Comme rappelé, les requêtes en suspension en matière de marchés publics doivent obligatoirement être introduites sous la forme d’une requête en suspension d’extrême urgence. Or, à l’estime du Conseil d’Etat, ces requêtes ne présentent pas nécessairement un réel degré d’extrême urgence. Ces requêtes, à l’heure actuelle, restent en suspens et feront l’objet d’une fixation ultérieure. Elles ne font pas, de manière automatique, l’objet de la procédure écrite.
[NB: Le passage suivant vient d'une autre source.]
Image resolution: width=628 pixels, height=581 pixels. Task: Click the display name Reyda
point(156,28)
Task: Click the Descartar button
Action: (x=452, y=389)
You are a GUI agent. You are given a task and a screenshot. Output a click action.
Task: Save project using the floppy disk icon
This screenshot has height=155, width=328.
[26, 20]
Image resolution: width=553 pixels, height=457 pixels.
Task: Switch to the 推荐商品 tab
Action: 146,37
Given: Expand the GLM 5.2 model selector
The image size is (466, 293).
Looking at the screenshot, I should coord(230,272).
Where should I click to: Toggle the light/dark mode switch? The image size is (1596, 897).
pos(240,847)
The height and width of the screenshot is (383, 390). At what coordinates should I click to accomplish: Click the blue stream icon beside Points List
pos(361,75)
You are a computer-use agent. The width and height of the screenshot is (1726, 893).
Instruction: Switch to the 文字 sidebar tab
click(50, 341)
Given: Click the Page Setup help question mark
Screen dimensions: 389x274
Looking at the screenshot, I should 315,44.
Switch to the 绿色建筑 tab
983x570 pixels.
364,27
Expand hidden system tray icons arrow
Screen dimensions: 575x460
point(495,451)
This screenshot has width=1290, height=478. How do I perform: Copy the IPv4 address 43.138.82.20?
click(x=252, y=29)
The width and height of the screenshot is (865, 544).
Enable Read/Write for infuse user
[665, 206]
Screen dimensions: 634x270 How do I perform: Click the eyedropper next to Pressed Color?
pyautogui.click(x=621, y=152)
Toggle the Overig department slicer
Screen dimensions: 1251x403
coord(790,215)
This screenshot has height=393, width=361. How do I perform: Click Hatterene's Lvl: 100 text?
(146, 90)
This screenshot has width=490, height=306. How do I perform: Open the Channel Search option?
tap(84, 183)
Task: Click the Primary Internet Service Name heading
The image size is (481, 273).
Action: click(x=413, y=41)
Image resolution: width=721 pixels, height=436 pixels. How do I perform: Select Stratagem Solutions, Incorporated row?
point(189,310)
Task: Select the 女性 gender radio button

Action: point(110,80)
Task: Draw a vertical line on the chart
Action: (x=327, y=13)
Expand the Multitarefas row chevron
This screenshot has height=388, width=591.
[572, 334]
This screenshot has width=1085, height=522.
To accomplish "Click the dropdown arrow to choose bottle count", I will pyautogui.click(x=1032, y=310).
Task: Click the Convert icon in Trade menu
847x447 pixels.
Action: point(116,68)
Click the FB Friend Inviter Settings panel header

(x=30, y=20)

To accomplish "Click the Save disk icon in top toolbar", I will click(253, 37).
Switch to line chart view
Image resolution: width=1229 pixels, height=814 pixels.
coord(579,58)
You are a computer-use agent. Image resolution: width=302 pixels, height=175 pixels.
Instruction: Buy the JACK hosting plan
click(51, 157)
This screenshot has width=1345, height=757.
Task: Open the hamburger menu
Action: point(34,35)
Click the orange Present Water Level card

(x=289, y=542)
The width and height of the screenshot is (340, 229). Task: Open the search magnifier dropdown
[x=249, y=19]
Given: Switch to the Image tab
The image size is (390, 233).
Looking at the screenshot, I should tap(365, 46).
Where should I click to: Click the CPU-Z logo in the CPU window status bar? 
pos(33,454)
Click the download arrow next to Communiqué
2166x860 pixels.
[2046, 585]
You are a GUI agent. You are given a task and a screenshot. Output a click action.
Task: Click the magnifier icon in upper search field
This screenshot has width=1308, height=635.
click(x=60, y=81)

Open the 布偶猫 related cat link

La faculté pour le Président de « convoquer les parties, éventuellement à son hôtel, à l’heure indiquée par lui, même les jours de fête et de jour en jour ou d’heure à l’heure » est laissée également, par le biais de la référence à l’article 16, §2, alinéa 3 de l’A.R. du 5 décembre 1991 qui la contient.
Ce système est prévu jusqu’au 2 juin 2020 à l’heure actuelle. Néanmoins, un éventuel prolongement ultérieur n’est pas à exclure.
- La procédure écrite dans les demandes autres que « d’extrême urgence »
L’article 3 de l’arrêté royal prévoit la possibilité de recourir à la procédure écrite dans les demandes autres que celles d’extrême urgence.
Cette faculté ne sera envisageable que si toutes les parties en font la demande ou marquent leur accord quant à son utilisation.
Ce recours à la procédure écrite est permis jusque 60 jours après l’expiration de la période visée par l’arrêté royal, soit le 2 juillet 2020 à l’heure actuelle.
- Communications électroniques
Les articles 4 et 5 de l’arrêté royal traitent de l’usage de la voie électronique, tant pour l’envoi des actes de procédure que pour les notifications ou communications du Conseil d’Etat.
Ce recours à la voie électronique, notamment via la plate-forme du Conseil d’Etat, était déjà largement encouragé précédemment.